Exercise prompt
Starting at the line that has "Boutique (229, 1923)" and ending after the line that has "Protection des données (228, 1849)", rewrite those lines of the data in full, keeping each line's text. Offset every coordinate by adding 89 to it.
***** Stored records *****
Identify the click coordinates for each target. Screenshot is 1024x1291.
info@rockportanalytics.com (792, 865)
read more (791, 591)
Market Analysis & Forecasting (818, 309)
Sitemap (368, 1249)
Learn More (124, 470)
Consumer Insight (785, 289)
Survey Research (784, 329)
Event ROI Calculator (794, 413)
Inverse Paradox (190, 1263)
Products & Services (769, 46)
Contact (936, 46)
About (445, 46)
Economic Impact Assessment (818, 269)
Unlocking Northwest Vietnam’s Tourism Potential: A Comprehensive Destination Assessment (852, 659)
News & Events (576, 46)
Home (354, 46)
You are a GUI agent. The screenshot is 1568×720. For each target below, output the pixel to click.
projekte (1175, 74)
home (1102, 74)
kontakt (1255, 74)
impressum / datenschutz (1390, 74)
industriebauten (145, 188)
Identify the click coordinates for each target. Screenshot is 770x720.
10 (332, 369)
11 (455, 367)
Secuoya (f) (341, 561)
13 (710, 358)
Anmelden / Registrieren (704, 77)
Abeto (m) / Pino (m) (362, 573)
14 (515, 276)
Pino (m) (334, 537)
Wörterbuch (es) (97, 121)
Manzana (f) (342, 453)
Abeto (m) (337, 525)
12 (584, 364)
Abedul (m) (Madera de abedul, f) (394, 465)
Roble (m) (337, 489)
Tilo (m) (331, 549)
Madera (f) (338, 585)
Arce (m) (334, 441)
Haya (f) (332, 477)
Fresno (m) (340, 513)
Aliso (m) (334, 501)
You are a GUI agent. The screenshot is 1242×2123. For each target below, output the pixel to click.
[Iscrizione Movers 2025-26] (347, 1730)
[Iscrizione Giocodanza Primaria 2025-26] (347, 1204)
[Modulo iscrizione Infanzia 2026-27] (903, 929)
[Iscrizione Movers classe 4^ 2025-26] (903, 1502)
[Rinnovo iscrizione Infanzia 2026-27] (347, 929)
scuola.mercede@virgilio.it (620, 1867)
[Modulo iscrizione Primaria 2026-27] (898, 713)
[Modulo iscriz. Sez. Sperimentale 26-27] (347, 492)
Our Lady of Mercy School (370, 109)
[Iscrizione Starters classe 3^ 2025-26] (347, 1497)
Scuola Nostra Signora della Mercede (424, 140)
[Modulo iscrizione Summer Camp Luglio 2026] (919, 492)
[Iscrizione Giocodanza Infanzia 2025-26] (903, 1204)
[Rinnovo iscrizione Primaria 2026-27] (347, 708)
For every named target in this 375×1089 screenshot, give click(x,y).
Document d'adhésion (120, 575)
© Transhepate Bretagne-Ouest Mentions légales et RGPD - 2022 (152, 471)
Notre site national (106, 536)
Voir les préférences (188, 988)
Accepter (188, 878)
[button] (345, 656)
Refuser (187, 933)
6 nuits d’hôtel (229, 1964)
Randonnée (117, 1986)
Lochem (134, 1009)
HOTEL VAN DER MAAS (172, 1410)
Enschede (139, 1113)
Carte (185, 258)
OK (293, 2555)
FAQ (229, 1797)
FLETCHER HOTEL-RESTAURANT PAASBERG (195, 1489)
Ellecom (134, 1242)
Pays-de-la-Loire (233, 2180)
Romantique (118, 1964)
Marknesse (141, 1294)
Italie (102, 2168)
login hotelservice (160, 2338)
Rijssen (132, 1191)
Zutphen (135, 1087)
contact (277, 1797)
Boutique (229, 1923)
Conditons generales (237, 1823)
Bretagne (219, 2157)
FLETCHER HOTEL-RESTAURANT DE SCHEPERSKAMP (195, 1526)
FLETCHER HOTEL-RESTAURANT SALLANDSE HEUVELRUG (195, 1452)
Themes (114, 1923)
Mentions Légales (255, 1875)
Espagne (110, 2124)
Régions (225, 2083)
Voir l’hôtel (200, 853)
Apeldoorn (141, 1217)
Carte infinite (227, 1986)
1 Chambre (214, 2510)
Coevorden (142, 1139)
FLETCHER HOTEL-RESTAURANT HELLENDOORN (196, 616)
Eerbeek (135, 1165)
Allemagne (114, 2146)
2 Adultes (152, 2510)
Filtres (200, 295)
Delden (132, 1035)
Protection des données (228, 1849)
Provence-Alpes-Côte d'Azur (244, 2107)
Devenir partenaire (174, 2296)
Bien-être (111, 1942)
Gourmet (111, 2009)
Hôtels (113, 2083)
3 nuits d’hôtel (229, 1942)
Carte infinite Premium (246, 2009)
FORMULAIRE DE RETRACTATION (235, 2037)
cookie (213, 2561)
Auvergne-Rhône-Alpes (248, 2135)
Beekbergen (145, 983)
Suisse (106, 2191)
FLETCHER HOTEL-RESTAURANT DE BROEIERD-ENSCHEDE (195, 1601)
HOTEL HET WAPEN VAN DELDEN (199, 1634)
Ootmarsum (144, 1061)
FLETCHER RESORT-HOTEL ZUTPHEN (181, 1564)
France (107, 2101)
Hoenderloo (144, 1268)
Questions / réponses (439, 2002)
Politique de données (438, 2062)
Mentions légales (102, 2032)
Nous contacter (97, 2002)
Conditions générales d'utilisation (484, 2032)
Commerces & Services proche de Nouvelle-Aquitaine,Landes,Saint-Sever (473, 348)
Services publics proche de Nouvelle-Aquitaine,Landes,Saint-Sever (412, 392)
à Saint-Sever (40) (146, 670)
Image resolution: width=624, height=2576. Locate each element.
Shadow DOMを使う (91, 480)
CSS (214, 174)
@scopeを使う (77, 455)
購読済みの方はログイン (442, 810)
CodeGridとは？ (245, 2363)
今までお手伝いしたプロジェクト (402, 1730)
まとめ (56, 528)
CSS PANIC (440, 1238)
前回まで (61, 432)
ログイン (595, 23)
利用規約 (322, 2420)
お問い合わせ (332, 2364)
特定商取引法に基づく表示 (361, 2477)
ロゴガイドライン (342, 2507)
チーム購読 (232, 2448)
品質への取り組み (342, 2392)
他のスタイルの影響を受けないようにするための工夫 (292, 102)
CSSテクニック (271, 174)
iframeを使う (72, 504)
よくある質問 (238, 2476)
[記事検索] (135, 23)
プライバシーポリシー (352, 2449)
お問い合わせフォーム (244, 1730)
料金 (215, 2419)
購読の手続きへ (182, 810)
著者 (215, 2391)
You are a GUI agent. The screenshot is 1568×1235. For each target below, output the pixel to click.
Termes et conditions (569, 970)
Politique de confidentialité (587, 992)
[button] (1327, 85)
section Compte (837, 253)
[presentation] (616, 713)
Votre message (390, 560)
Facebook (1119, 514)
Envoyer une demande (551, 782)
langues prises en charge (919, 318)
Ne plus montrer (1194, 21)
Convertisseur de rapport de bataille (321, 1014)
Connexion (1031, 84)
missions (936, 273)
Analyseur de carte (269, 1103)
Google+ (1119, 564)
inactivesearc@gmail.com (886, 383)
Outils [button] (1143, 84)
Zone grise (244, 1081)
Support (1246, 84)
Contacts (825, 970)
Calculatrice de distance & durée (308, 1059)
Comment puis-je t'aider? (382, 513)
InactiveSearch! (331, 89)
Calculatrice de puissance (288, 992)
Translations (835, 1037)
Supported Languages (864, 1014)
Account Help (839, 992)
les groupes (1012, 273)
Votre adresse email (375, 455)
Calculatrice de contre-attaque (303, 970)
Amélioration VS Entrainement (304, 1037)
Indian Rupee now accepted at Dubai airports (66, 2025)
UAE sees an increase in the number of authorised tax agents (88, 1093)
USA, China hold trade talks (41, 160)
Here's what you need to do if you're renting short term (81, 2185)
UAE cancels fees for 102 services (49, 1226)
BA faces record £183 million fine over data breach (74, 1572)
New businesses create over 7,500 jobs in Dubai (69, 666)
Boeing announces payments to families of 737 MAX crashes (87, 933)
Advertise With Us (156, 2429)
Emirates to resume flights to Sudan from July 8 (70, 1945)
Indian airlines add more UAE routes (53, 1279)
*****
Final result
Boutique (318, 2012)
Conditons generales (326, 1912)
Bretagne (308, 2246)
FLETCHER HOTEL-RESTAURANT DE SCHEPERSKAMP (284, 1615)
FLETCHER HOTEL-RESTAURANT SALLANDSE HEUVELRUG (284, 1541)
Themes (203, 2012)
Mentions Légales (344, 1964)
Espagne (199, 2213)
Régions (314, 2172)
Voir l’hôtel (289, 942)
Apeldoorn (230, 1306)
Carte infinite (316, 2075)
1 Chambre (303, 2599)
Coevorden (231, 1228)
FLETCHER HOTEL-RESTAURANT HELLENDOORN (285, 705)
Eerbeek (224, 1254)
Allemagne (203, 2235)
2 Adultes (241, 2599)
Filtres (289, 384)
Delden (221, 1124)
Protection des données (317, 1938)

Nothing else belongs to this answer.